EXERCISE DETAILS - Arrange every line of the records below as a Markdown table with the columns Row and Line, numbering each row. Leave out blank lines.

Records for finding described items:
— begin —
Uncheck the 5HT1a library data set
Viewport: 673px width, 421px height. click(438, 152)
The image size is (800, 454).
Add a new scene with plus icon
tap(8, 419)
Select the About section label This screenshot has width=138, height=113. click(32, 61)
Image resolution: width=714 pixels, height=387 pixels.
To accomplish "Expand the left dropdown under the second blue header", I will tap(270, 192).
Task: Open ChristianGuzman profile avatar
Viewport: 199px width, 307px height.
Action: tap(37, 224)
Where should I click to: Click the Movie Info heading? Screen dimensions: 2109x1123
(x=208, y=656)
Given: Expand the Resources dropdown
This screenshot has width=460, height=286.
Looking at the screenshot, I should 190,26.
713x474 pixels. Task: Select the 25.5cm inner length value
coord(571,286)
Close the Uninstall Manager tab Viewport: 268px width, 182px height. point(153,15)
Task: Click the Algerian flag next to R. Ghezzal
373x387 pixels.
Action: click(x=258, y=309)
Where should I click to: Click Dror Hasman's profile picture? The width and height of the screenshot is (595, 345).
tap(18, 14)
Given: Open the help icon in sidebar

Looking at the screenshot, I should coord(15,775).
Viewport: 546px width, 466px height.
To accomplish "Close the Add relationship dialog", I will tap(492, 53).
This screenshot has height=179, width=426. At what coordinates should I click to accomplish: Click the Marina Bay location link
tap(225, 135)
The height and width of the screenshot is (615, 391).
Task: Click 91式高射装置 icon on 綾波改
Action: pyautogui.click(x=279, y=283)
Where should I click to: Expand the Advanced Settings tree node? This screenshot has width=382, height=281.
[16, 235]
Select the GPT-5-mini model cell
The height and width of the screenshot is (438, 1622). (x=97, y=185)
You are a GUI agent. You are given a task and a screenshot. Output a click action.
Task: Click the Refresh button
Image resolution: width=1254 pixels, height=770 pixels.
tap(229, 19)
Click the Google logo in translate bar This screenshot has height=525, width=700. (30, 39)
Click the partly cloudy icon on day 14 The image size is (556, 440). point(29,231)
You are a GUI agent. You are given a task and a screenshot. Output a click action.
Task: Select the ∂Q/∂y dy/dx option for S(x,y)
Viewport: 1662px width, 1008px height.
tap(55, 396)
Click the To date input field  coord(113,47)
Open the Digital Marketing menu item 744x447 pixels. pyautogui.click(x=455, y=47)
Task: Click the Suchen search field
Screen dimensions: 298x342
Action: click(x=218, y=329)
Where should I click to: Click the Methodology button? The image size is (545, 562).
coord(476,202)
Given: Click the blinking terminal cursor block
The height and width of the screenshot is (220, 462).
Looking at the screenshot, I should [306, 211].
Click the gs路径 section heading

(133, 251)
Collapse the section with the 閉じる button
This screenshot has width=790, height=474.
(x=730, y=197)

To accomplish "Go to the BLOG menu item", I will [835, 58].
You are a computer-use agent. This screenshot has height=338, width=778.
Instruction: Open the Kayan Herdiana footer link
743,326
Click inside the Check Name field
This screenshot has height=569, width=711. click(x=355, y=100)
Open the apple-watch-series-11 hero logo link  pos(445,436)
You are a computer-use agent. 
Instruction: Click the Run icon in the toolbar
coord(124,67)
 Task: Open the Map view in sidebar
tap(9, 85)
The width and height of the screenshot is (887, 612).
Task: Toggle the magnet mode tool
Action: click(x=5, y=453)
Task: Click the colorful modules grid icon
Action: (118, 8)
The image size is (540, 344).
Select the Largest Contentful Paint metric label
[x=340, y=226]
— end —
OUTPUT FOR THIS TASK -
| Row | Line |
|---|---|
| 1 | Uncheck the 5HT1a library data set |
| 2 | Viewport: 673px width, 421px height. click(438, 152) |
| 3 | The image size is (800, 454). |
| 4 | Add a new scene with plus icon |
| 5 | tap(8, 419) |
| 6 | Select the About section label This screenshot has width=138, height=113. click(32, 61) |
| 7 | Image resolution: width=714 pixels, height=387 pixels. |
| 8 | To accomplish "Expand the left dropdown under the second blue header", I will tap(270, 192). |
| 9 | Task: Open ChristianGuzman profile avatar |
| 10 | Viewport: 199px width, 307px height. |
| 11 | Action: tap(37, 224) |
| 12 | Where should I click to: Click the Movie Info heading? Screen dimensions: 2109x1123 |
| 13 | (x=208, y=656) |
| 14 | Given: Expand the Resources dropdown |
| 15 | This screenshot has width=460, height=286. |
| 16 | Looking at the screenshot, I should 190,26. |
| 17 | 713x474 pixels. Task: Select the 25.5cm inner length value |
| 18 | coord(571,286) |
| 19 | Close the Uninstall Manager tab Viewport: 268px width, 182px height. point(153,15) |
| 20 | Task: Click the Algerian flag next to R. Ghezzal |
| 21 | 373x387 pixels. |
| 22 | Action: click(x=258, y=309) |
| 23 | Where should I click to: Click Dror Hasman's profile picture? The width and height of the screenshot is (595, 345). |
| 24 | tap(18, 14) |
| 25 | Given: Open the help icon in sidebar |
| 26 | Looking at the screenshot, I should coord(15,775). |
| 27 | Viewport: 546px width, 466px height. |
| 28 | To accomplish "Close the Add relationship dialog", I will tap(492, 53). |
| 29 | This screenshot has height=179, width=426. At what coordinates should I click to accomplish: Click the Marina Bay location link |
| 30 | tap(225, 135) |
| 31 | The height and width of the screenshot is (615, 391). |
| 32 | Task: Click 91式高射装置 icon on 綾波改 |
| 33 | Action: pyautogui.click(x=279, y=283) |
| 34 | Where should I click to: Expand the Advanced Settings tree node? This screenshot has width=382, height=281. |
| 35 | [16, 235] |
| 36 | Select the GPT-5-mini model cell |
| 37 | The height and width of the screenshot is (438, 1622). (x=97, y=185) |
| 38 | You are a GUI agent. You are given a task and a screenshot. Output a click action. |
| 39 | Task: Click the Refresh button |
| 40 | Image resolution: width=1254 pixels, height=770 pixels. |
| 41 | tap(229, 19) |
| 42 | Click the Google logo in translate bar This screenshot has height=525, width=700. (30, 39) |
| 43 | Click the partly cloudy icon on day 14 The image size is (556, 440). point(29,231) |
| 44 | You are a GUI agent. You are given a task and a screenshot. Output a click action. |
| 45 | Task: Select the ∂Q/∂y dy/dx option for S(x,y) |
| 46 | Viewport: 1662px width, 1008px height. |
| 47 | tap(55, 396) |
| 48 | Click the To date input field  coord(113,47) |
| 49 | Open the Digital Marketing menu item 744x447 pixels. pyautogui.click(x=455, y=47) |
| 50 | Task: Click the Suchen search field |
| 51 | Screen dimensions: 298x342 |
| 52 | Action: click(x=218, y=329) |
| 53 | Where should I click to: Click the Methodology button? The image size is (545, 562). |
| 54 | coord(476,202) |
| 55 | Given: Click the blinking terminal cursor block |
| 56 | The height and width of the screenshot is (220, 462). |
| 57 | Looking at the screenshot, I should [306, 211]. |
| 58 | Click the gs路径 section heading |
| 59 | (133, 251) |
| 60 | Collapse the section with the 閉じる button |
| 61 | This screenshot has width=790, height=474. |
| 62 | (x=730, y=197) |
| 63 | To accomplish "Go to the BLOG menu item", I will [835, 58]. |
| 64 | You are a computer-use agent. This screenshot has height=338, width=778. |
| 65 | Instruction: Open the Kayan Herdiana footer link |
| 66 | 743,326 |
| 67 | Click inside the Check Name field |
| 68 | This screenshot has height=569, width=711. click(x=355, y=100) |
| 69 | Open the apple-watch-series-11 hero logo link  pos(445,436) |
| 70 | You are a computer-use agent.  |
| 71 | Instruction: Click the Run icon in the toolbar |
| 72 | coord(124,67) |
| 73 |  Task: Open the Map view in sidebar |
| 74 | tap(9, 85) |
| 75 | The width and height of the screenshot is (887, 612). |
| 76 | Task: Toggle the magnet mode tool |
| 77 | Action: click(x=5, y=453) |
| 78 | Task: Click the colorful modules grid icon |
| 79 | Action: (118, 8) |
| 80 | The image size is (540, 344). |
| 81 | Select the Largest Contentful Paint metric label |
| 82 | [x=340, y=226] |